Polizia al lavoro (foto Fabrizi)

Una 19enne rumena chiama la polizia e gli agenti della volante, giunti sul posto la trovano piangendo a tamponarsi la bocca con una maglietta sporca di sangue. Lei riferisce di essere stata poco prima colpita con un pugno in bocca dal marito della mamma.

L’episodio La ragazza, oltre a riferire che l’uomo era ubriaco e che prima di colpire lei ha picchiato anche la madre, ha raccontato che non era la prima volta. In casa c’è anche la donna che, molto agitata e con voce rotta dal pianto, dice che il proprio marito è rientrato nel tardo pomeriggio ubriaco ed ha iniziato ad aggredirla verbalmente senza apparente motivo, cosa che avviene di frequente. Per evitare che la situazione degenerasse, si sarebbe poi messa a svolgere dei lavori domestici in cucina ignorando le continue provocazioni del marito fino a quando sente il figlio di quattro anni piangere. La donna, raggiunto il bambino, avrebbe appreso che era stato spinto a terra dal padre senza apparente motivo .

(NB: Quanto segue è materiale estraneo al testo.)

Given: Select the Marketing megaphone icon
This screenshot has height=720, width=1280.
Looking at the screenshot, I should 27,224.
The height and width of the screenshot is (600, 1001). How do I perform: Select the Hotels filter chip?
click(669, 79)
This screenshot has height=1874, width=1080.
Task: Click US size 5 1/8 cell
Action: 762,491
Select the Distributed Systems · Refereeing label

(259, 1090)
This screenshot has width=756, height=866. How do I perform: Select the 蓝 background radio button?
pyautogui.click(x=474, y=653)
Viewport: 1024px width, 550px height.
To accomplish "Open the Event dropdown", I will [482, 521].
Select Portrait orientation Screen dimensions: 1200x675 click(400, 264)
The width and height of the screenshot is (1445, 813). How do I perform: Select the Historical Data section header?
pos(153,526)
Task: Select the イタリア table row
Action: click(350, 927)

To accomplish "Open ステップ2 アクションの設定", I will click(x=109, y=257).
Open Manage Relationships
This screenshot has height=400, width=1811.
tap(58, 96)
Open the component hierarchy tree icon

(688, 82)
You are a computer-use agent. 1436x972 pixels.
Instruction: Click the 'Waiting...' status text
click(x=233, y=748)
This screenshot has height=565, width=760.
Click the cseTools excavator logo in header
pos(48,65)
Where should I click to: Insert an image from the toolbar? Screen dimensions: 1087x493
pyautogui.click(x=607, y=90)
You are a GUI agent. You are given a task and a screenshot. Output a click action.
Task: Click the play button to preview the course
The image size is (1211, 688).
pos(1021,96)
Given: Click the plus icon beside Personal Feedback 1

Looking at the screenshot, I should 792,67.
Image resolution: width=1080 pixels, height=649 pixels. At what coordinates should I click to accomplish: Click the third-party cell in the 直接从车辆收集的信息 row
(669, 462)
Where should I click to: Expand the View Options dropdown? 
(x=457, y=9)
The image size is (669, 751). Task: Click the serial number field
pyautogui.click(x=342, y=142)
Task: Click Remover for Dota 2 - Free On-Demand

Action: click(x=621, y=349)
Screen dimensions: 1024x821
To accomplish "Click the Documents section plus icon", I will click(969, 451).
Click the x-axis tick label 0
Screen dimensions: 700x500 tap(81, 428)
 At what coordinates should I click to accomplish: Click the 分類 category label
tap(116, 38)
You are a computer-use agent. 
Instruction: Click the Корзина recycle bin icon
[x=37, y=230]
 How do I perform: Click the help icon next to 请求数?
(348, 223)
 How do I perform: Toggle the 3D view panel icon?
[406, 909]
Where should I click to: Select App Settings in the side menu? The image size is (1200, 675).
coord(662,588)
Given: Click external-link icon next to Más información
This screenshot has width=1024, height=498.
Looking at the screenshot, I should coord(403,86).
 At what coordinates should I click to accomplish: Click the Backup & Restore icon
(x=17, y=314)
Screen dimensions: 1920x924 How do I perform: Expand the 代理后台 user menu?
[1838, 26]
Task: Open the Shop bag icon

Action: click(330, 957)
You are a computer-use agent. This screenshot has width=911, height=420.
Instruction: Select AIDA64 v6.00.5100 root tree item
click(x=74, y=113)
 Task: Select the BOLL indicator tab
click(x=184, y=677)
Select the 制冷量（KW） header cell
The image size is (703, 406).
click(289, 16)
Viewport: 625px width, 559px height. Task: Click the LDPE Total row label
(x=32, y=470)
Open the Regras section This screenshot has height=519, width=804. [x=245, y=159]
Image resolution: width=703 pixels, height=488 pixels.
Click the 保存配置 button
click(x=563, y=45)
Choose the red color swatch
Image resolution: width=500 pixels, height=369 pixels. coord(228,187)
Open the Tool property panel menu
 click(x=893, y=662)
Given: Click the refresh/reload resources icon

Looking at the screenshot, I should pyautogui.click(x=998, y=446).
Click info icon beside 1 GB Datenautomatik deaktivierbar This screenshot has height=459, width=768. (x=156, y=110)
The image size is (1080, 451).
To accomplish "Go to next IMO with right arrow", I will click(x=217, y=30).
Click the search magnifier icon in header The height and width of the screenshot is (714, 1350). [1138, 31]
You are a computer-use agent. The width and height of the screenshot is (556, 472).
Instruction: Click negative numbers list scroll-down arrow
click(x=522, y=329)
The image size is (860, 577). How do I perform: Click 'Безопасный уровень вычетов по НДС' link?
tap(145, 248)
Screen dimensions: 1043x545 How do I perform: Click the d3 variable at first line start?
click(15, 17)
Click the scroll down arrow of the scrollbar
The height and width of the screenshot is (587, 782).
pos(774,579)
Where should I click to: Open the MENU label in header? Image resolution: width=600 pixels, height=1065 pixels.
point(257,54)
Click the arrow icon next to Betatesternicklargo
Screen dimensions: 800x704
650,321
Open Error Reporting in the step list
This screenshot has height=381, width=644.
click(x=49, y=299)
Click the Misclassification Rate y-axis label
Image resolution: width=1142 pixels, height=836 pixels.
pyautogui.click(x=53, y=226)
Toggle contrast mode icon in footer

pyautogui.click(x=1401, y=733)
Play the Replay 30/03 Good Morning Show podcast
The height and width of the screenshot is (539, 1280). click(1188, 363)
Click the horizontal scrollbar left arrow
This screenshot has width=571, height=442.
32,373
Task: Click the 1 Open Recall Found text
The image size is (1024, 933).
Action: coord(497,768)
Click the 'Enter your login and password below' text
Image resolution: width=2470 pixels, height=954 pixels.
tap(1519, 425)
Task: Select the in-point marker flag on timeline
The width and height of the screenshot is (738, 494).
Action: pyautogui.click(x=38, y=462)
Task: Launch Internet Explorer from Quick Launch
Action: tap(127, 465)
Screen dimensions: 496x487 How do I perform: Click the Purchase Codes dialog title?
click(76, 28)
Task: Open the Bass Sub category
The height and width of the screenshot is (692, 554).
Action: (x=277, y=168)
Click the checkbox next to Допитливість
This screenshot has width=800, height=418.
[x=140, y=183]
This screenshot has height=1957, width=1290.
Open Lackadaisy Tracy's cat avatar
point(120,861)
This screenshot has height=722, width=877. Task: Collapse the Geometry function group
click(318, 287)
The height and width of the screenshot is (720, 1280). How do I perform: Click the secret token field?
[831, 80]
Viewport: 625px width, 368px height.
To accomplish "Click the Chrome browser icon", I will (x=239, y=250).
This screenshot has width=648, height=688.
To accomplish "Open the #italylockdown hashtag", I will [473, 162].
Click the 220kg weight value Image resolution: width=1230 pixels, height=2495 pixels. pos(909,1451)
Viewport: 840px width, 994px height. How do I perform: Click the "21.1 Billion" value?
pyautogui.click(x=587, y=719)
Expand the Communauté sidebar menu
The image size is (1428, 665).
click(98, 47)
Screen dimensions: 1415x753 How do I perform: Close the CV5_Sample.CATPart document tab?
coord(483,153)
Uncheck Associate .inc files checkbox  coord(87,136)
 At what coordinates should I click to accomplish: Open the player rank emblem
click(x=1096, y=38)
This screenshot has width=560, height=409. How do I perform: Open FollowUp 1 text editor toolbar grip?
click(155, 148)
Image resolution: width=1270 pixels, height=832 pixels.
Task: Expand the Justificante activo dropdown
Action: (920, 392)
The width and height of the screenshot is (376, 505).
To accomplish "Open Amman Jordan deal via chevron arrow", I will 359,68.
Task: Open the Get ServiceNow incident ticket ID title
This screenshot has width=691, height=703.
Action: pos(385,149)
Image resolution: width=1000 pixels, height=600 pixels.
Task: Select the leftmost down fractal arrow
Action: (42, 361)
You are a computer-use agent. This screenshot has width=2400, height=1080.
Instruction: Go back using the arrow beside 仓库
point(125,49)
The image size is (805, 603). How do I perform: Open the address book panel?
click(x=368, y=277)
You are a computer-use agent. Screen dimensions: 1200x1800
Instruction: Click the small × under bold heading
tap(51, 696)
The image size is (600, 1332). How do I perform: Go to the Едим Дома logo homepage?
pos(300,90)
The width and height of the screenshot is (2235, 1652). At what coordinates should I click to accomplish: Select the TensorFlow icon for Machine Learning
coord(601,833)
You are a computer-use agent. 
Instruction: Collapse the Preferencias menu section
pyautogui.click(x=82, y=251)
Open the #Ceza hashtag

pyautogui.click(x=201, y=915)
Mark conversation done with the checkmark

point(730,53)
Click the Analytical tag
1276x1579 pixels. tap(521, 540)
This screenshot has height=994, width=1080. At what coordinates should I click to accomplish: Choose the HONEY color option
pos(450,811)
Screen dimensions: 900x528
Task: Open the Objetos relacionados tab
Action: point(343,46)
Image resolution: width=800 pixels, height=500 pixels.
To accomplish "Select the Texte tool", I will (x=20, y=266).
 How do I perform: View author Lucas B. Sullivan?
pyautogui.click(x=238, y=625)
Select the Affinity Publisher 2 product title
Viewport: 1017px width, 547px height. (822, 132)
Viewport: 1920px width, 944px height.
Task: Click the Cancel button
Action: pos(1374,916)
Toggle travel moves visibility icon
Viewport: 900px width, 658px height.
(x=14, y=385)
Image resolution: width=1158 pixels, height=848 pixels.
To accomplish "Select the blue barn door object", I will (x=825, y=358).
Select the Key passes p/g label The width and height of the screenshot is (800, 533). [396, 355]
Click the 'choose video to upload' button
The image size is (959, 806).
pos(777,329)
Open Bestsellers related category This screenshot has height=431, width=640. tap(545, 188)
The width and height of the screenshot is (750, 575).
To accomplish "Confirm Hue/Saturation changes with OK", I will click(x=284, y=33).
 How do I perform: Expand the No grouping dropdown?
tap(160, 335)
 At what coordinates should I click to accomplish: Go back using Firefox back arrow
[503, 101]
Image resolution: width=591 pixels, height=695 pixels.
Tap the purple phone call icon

I particolari Dopo aver verificato che il bambino non presentava ferite e dopo averlo consolato, se ne sarebbe andata in bagno dove veniva raggiunta dall’uomo che urlandole «Dove sei? Ti ammazzo», l’ha colpita con un pugno alla schiena. Spaventata telefona alla figlia, avuta da una precedente relazione con un altro uomo che, rincasa dopo pochi minuti, viene minacciata dall’uomo e  poi colpita al volto. All’arrivo degli agenti lui è nei pressi del portone d’ingresso viene identificato dagli agenti che certificano il suo stato alterato. Ma lui non da spiegazioni di quanto accaduto. Il rumeno viene accompagnato in questura e a tarda notte, dopo una denuncia per lesioni e maltrattamenti in famiglia, accompagnato in un albergo al fine di tutelare l’incolumità delle donne.